*** Opening of Provided records ***

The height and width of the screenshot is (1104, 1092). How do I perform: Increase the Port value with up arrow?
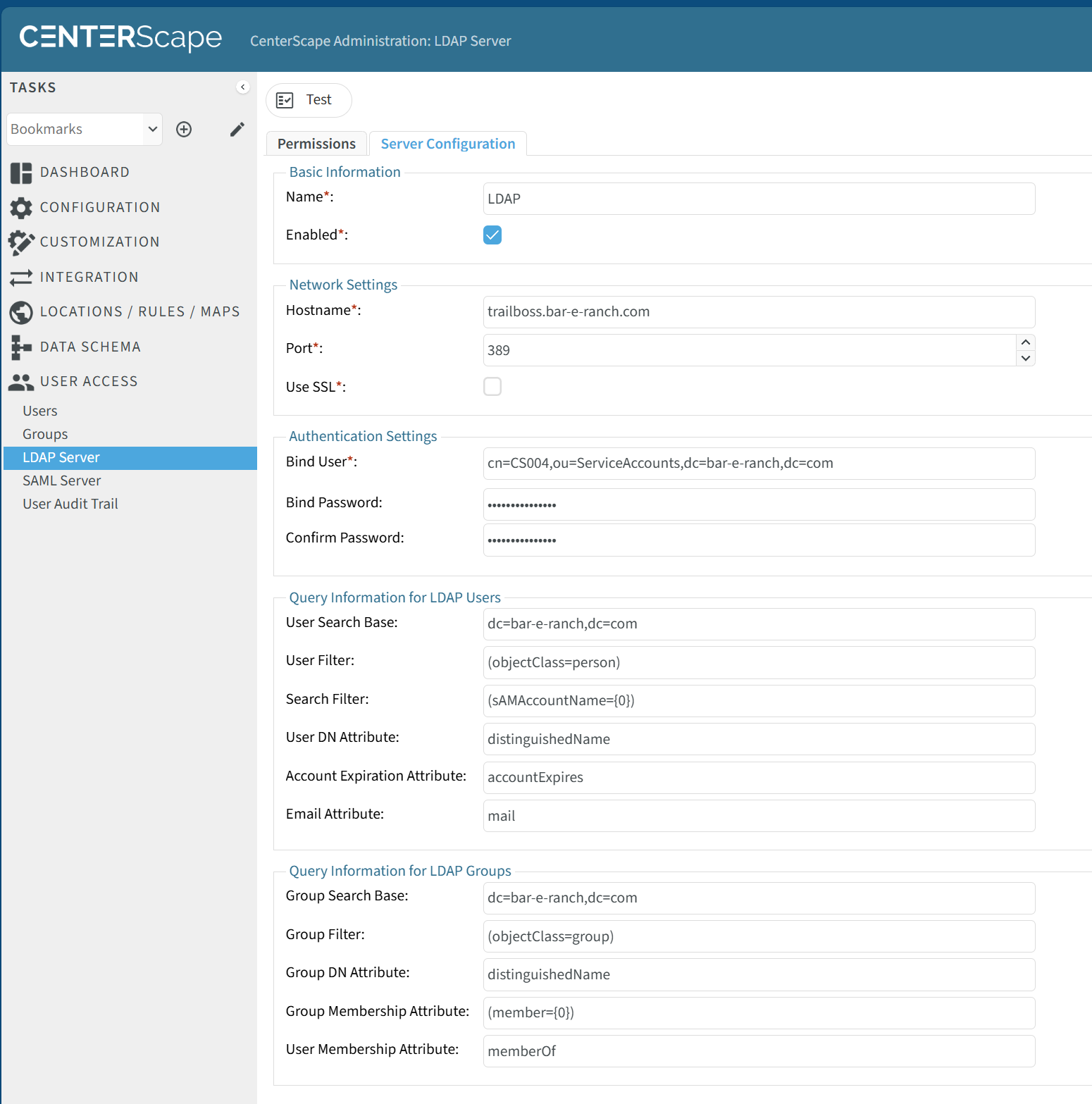(x=1026, y=342)
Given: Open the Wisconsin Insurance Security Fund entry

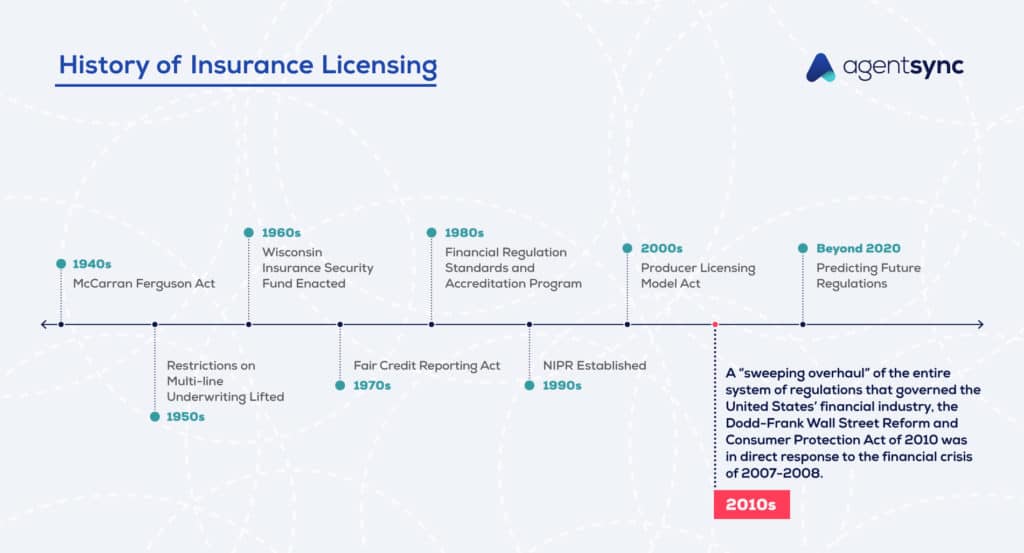Looking at the screenshot, I should point(317,267).
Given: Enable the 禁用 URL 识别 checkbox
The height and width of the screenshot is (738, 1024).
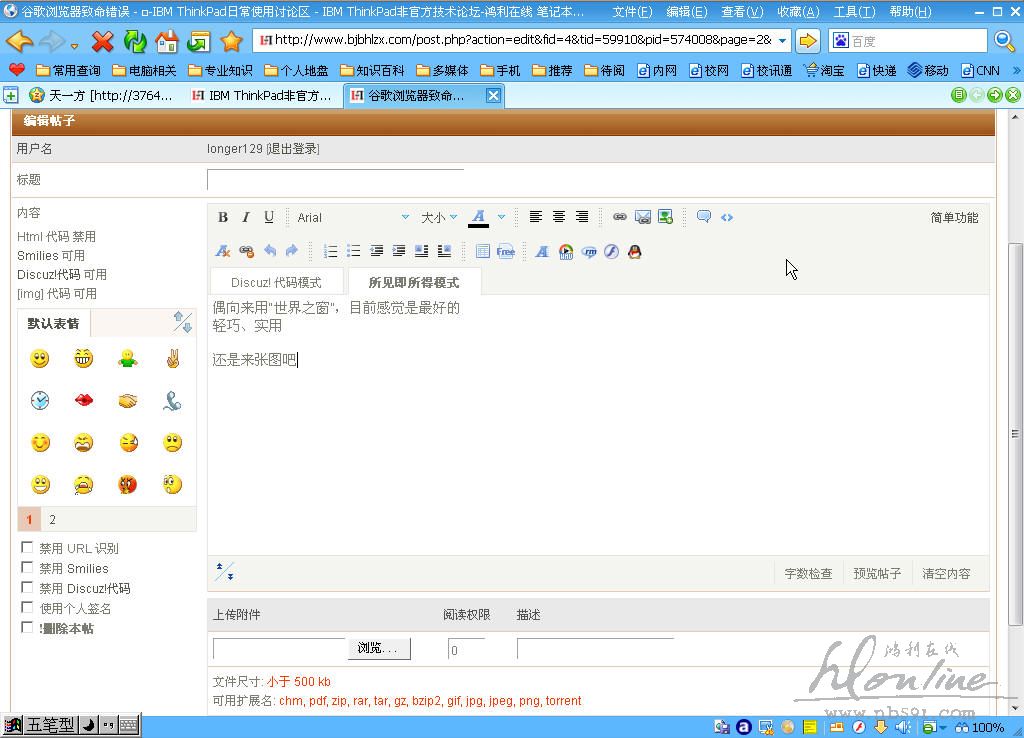Looking at the screenshot, I should pos(28,548).
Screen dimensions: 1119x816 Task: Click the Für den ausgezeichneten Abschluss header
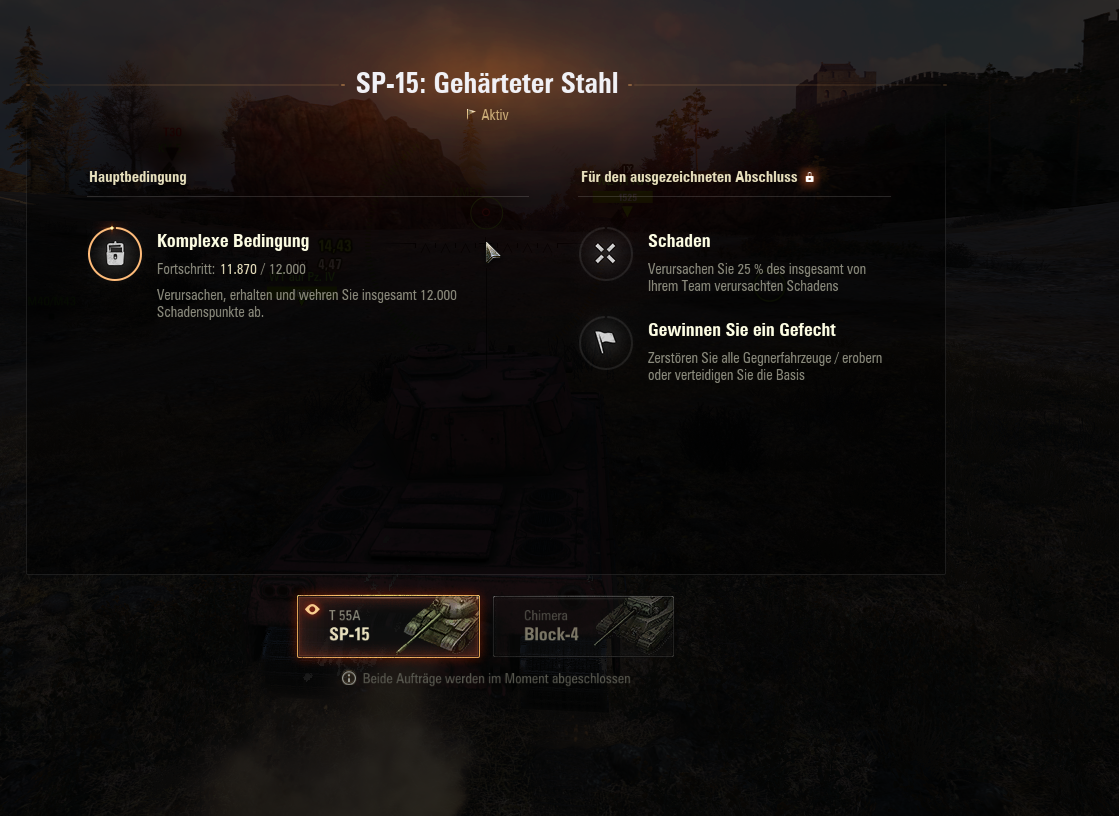click(x=689, y=177)
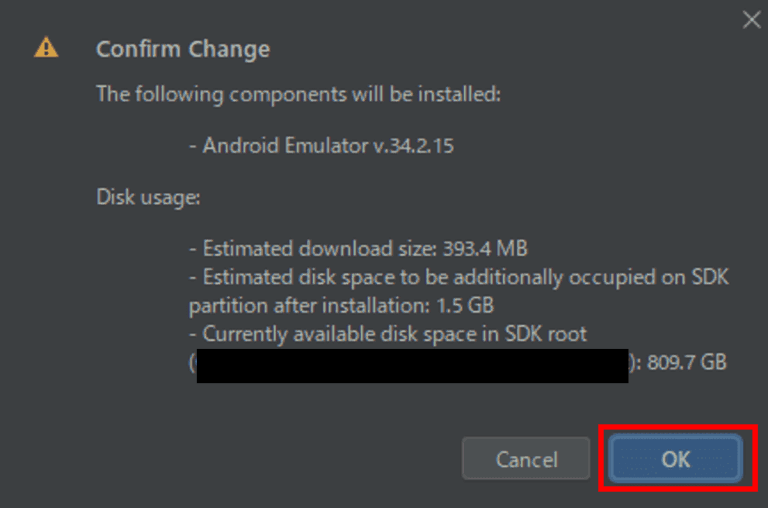Click the v.34.2.15 version number
The height and width of the screenshot is (508, 768).
(x=414, y=145)
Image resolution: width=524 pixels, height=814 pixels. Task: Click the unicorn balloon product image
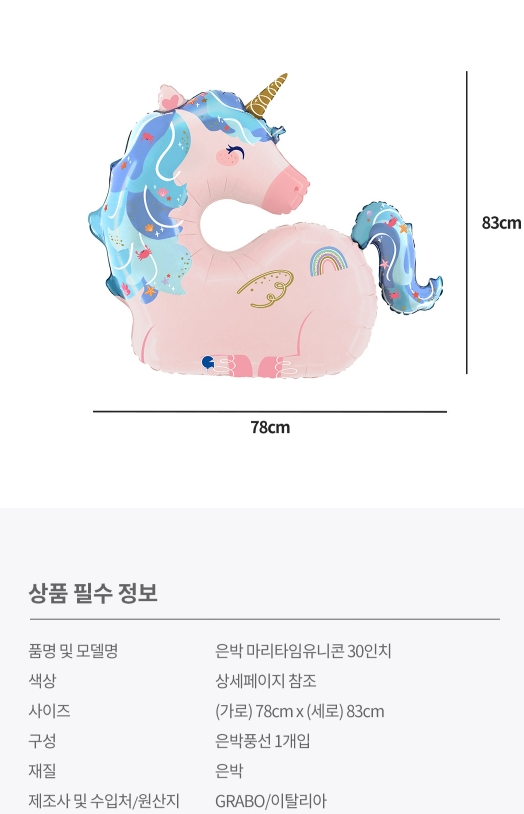[x=265, y=225]
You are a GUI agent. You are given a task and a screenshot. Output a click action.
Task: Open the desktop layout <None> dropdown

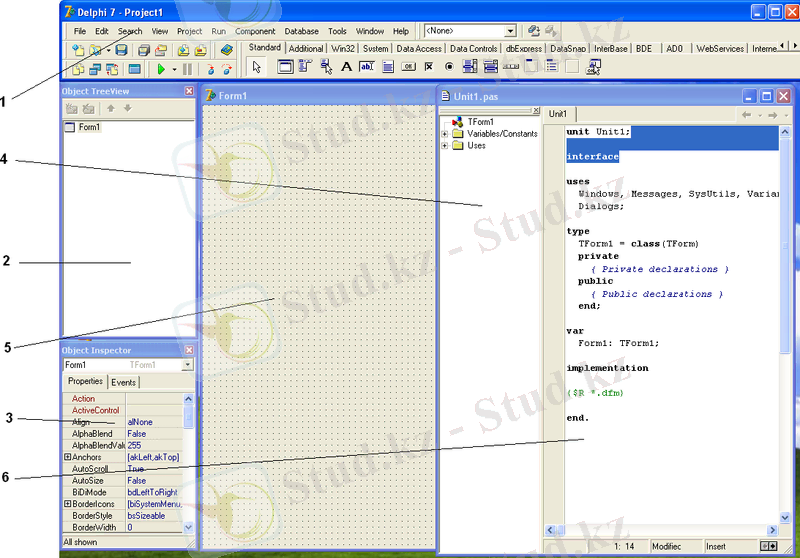(510, 31)

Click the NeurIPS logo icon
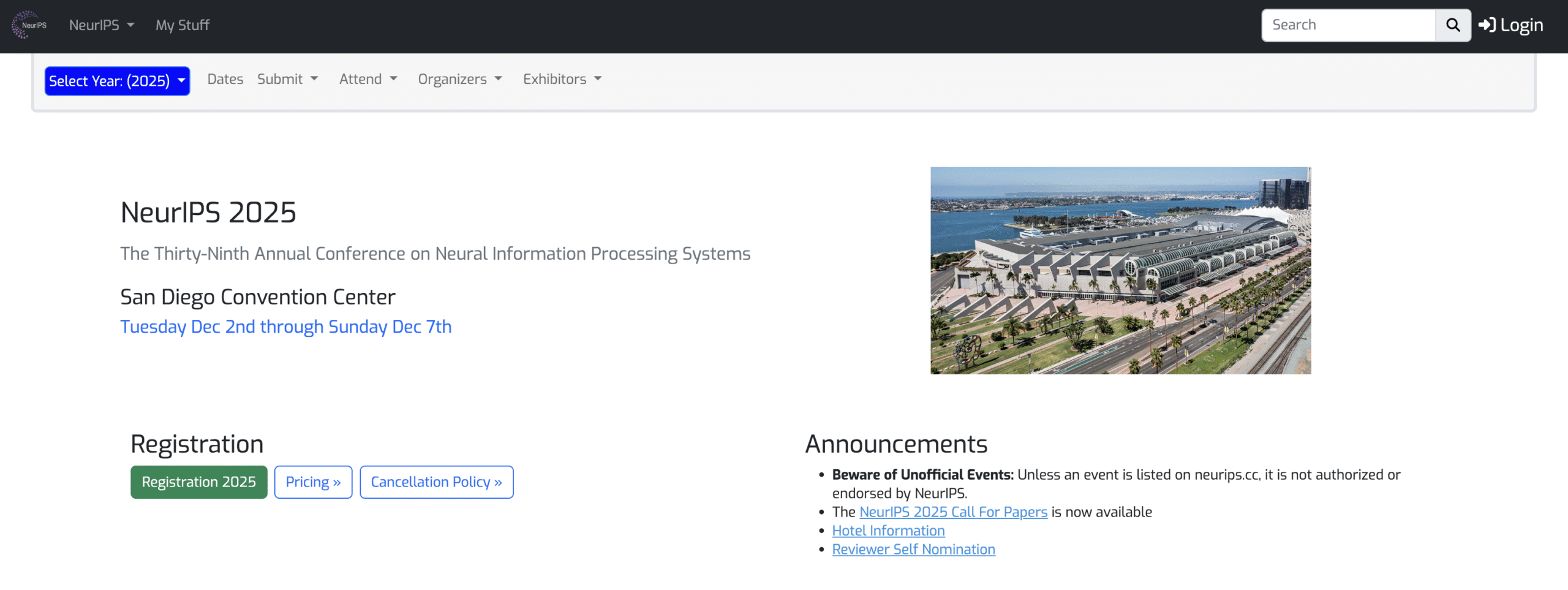click(28, 25)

*** Close of Provided records ***

* How to complete this task: Nothing but an exact copy of the data, without pictures, should be returned.

* Solution to this task:
The height and width of the screenshot is (1104, 1092). How do I perform: Increase the Port value with up arrow?
(x=1026, y=342)
Given: Open the Wisconsin Insurance Security Fund entry

Looking at the screenshot, I should point(317,267).
Given: Enable the 禁用 URL 识别 checkbox
The height and width of the screenshot is (738, 1024).
Looking at the screenshot, I should pos(28,548).
Screen dimensions: 1119x816 Task: Click the Für den ausgezeichneten Abschluss header
click(x=689, y=177)
Click the v.34.2.15 version number
The height and width of the screenshot is (508, 768).
(x=414, y=145)
Image resolution: width=524 pixels, height=814 pixels. Task: Click the unicorn balloon product image
[x=265, y=225]
You are a GUI agent. You are given a task and a screenshot. Output a click action.
Task: Open the desktop layout <None> dropdown

(510, 31)

Click the NeurIPS logo icon
click(28, 25)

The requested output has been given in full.